Background/Aim: Automated analysis of plain radiographs for prospective fracture (HF) risk prediction using artificial intelligence (AI) methods could expand availability of diagnostic tests, automate, and potentially improve the overall identification of patients at risk.
AI-driven computer vision, first applied in 1958, is by far not a new technique. Enduring several “AI winters”, key contributions to the field eventually let to breakthroughs, in particular of the deep convolutional neural networks (CNNs). Most notably the jump in image classification accuracy of AlexNet in the 2012 ImageNet challenge triggered the so-called “AI spring”.
At the Intelligent Imaging Lab (I2Lab) in Kiel, different AI-related approaches are investigated, both for diagnostic and prospective outcomes. Besides image classification tasks (e.g. COVID-19, stroke, osteoporosis, fractures or anomalies) on radiographs, computed tomography (CT) and/or magnetic resonance imaging (MRI) data, localization and segmentation tasks for identification, labeling and placement of regions/volumes of interest (ROI/VOI) are also an important and substantial part of the desired automated processing pipeline.
AI approaches require big and good data. At I2Lab, we started one prognostic hip fracture (HF) risk prediction study: “Study of Osteoporotic Fracture” (SOF) - Investigation by Artificial Intelligence” (SOFIA) and will present our findings in relation to other similar prognostic studies. To better access the required big data for future studies, we at I2Lab are keen to cooperate in federated learning studies.
Methods: In SOFIA, we investigate, how these deep CNNs in conjunction with automatic ROI placement based on a key-point-detector CNN (CenterNet) predict hip fracture risk based on digitized pelvic radiographs. We developed and tested three different AI models pre-trained on ImageNet data, whereas two were based on Resnet50 and one on DenseNet121. The femoral neck region (aBMD_FN) from dual X-ray Absorptiometry (DXA) data served as reference standard and Cox proportional hazard models incorporating aBMD_FN or AI based risk estimates without and with age & BMI adjustment were compared for difference in Harrell’s C.

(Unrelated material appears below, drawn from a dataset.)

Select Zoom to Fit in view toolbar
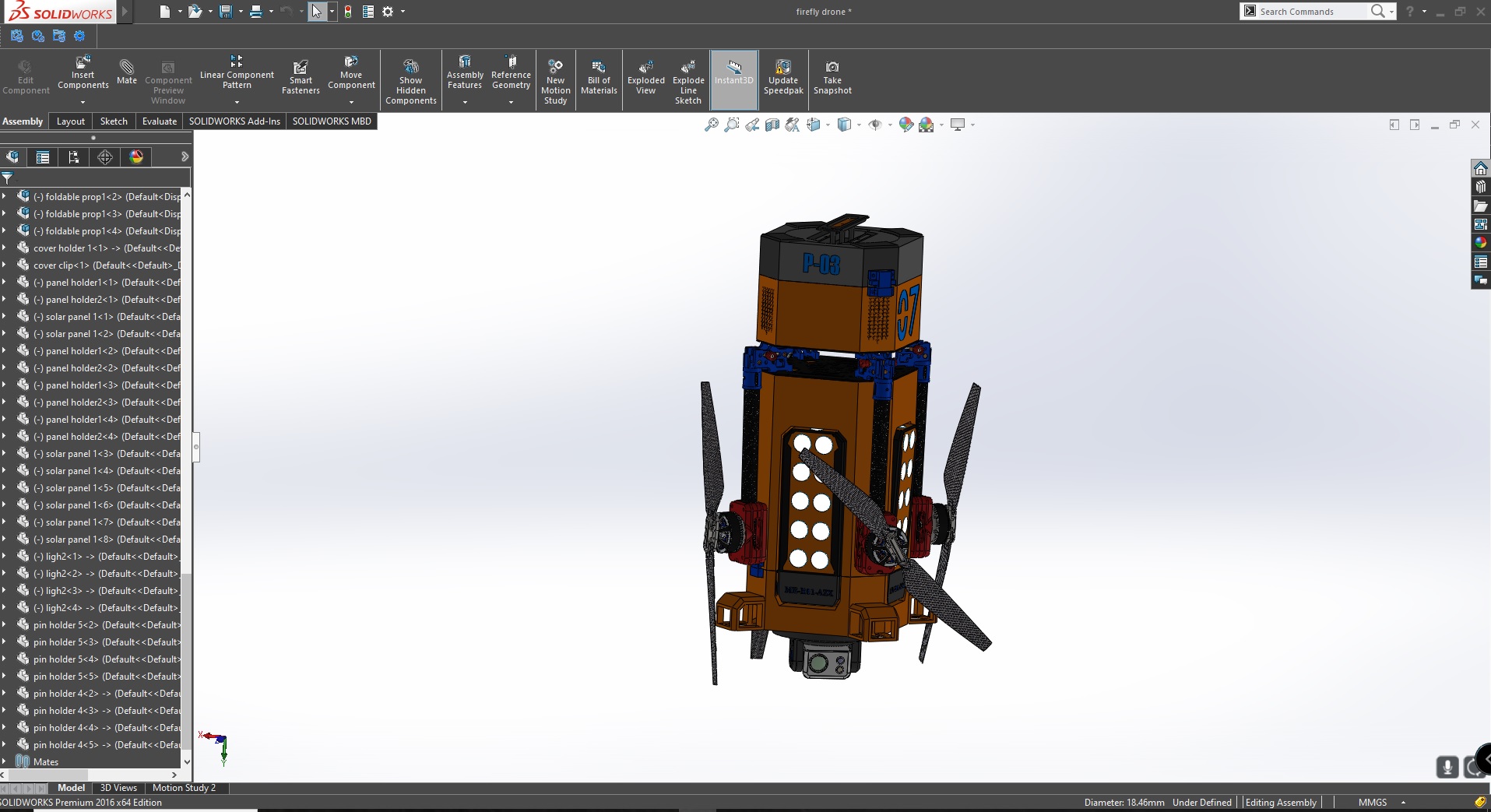The height and width of the screenshot is (812, 1491). 711,125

Results: Of a total of 7964 women (age 71.6±5.1 at baseline) preprocessing resulted in a dataset of 6338 women for training and validation of the DCNNs (with 924 incident HF during 14.0±6.3 years of follow-up) and of 1252 women for the test dataset (with 184 incident HF during 15.0±5.7 years of follow-up). aBMD_FN and all of the AI predictors were significantly associated with HF incidence in univariate and in age & BMI adjusted models (all p<0.001, table). Age & BMI adjusted DenseNet based predictors showed significantly better predictive power than age-adjusted aBMD_FN on same subjects (p<0.05).
Conclusion: Automated AI-driven analysis of pelvic radiographs based on a DenseNet121 model predicts HF better than DXA-based aBMD of the femoral neck and shows potential for predictive power better than DXA and thus may enable sites without DXA access to achieve high-quality HF risk predictions.